TASKS FOR THIS EXERCISE:
**1)** Answer these from the Indiana CPA Society text, one per line:
(a) How many charter members did INCPAS start with in 1915?
(b) In what year did INCPAS launch the INCPAS Scholars program?
(c) Which Indiana governor signed HEA 1467 into law?
**2)** In the Indiana CPA Society text, write out the part from "In 2013, it" up to and including "on non-technical skills.", renaming "mentorship" to "mentoring".
## begin EXTRACTED TEXT
The Indiana CPA Society (INCPAS) is a statewide association representing current or aspiring certified public accountants (CPAs) and related professionals in Indiana. INCPAS was founded in 1915 with nine charter members and has since grown to nearly 7,000 members.

History

In 2013, it launched the INCPAS Scholars career awareness and mentorship program for underrepresented high school students interested in pursuing accounting.

In 2014, it established the CPA Center of Excellence® subsidiary that provides CPAs with competency-based learning on non-technical skills.

In 2015, it celebrated its 100th anniversary.

In 2017, Indiana Gov. Eric Holcomb signed HEA 1467 into law, making Indiana the first state in the nation to count competency-based learning towards continuing professional education (CPE) requirements.
## end EXTRACTED TEXT
## begin RAW DATA
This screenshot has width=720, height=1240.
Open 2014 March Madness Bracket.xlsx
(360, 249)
## end RAW DATA
SOLUTIONS PER TASK:
**1)**
(a) Nine
(b) 2013
(c) Eric Holcomb

**2)**
In 2013, it launched the INCPAS Scholars career awareness and mentoring program for underrepresented high school students interested in pursuing accounting.

In 2014, it established the CPA Center of Excellence® subsidiary that provides CPAs with competency-based learning on non-technical skills.